* [The exercise] Reproduce the following records line for line, with no changes.

Element lookup records:
----------

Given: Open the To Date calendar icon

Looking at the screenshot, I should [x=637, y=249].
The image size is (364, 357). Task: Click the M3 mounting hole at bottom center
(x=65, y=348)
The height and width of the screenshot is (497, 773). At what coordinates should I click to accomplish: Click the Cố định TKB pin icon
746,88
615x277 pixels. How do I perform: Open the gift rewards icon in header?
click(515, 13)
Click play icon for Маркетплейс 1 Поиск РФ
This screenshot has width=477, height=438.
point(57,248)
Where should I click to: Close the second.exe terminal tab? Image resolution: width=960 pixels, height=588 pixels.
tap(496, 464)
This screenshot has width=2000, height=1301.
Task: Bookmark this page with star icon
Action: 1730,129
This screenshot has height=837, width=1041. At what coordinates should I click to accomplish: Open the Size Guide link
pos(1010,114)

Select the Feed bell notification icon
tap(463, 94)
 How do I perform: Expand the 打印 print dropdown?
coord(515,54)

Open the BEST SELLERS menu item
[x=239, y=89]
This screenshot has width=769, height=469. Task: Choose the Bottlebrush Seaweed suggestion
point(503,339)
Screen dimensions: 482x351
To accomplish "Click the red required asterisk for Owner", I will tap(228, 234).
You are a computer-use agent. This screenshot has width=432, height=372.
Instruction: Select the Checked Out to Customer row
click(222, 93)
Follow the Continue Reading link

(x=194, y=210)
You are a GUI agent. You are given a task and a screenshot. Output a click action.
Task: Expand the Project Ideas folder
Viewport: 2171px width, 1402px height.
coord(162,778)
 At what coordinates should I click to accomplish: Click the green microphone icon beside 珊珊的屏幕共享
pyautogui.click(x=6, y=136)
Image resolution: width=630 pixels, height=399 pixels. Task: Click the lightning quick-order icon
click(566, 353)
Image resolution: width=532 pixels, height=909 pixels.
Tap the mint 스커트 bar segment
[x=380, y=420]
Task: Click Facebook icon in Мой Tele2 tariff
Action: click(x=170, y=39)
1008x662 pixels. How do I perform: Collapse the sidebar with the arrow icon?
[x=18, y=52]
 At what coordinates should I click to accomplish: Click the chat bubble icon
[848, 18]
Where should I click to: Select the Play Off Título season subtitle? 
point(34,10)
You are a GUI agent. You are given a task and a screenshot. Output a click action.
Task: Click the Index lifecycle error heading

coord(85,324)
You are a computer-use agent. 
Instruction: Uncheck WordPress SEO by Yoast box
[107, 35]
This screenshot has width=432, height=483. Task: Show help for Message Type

----------

* [Task result]
Given: Open the To Date calendar icon

Looking at the screenshot, I should [x=637, y=249].
The image size is (364, 357). Task: Click the M3 mounting hole at bottom center
(x=65, y=348)
The height and width of the screenshot is (497, 773). At what coordinates should I click to accomplish: Click the Cố định TKB pin icon
746,88
615x277 pixels. How do I perform: Open the gift rewards icon in header?
click(515, 13)
Click play icon for Маркетплейс 1 Поиск РФ
This screenshot has width=477, height=438.
point(57,248)
Where should I click to: Close the second.exe terminal tab? Image resolution: width=960 pixels, height=588 pixels.
tap(496, 464)
This screenshot has width=2000, height=1301.
Task: Bookmark this page with star icon
Action: 1730,129
This screenshot has height=837, width=1041. At what coordinates should I click to accomplish: Open the Size Guide link
pos(1010,114)

Select the Feed bell notification icon
tap(463, 94)
 How do I perform: Expand the 打印 print dropdown?
coord(515,54)

Open the BEST SELLERS menu item
[x=239, y=89]
This screenshot has width=769, height=469. Task: Choose the Bottlebrush Seaweed suggestion
point(503,339)
Screen dimensions: 482x351
To accomplish "Click the red required asterisk for Owner", I will tap(228, 234).
You are a computer-use agent. This screenshot has width=432, height=372.
Instruction: Select the Checked Out to Customer row
click(222, 93)
Follow the Continue Reading link

(x=194, y=210)
You are a GUI agent. You are given a task and a screenshot. Output a click action.
Task: Expand the Project Ideas folder
Viewport: 2171px width, 1402px height.
coord(162,778)
 At what coordinates should I click to accomplish: Click the green microphone icon beside 珊珊的屏幕共享
pyautogui.click(x=6, y=136)
Image resolution: width=630 pixels, height=399 pixels. Task: Click the lightning quick-order icon
click(566, 353)
Image resolution: width=532 pixels, height=909 pixels.
Tap the mint 스커트 bar segment
[x=380, y=420]
Task: Click Facebook icon in Мой Tele2 tariff
Action: click(x=170, y=39)
1008x662 pixels. How do I perform: Collapse the sidebar with the arrow icon?
[x=18, y=52]
 At what coordinates should I click to accomplish: Click the chat bubble icon
[848, 18]
Where should I click to: Select the Play Off Título season subtitle? 
point(34,10)
You are a GUI agent. You are given a task and a screenshot. Output a click action.
Task: Click the Index lifecycle error heading

coord(85,324)
You are a computer-use agent. 
Instruction: Uncheck WordPress SEO by Yoast box
[107, 35]
This screenshot has width=432, height=483. Task: Show help for Message Type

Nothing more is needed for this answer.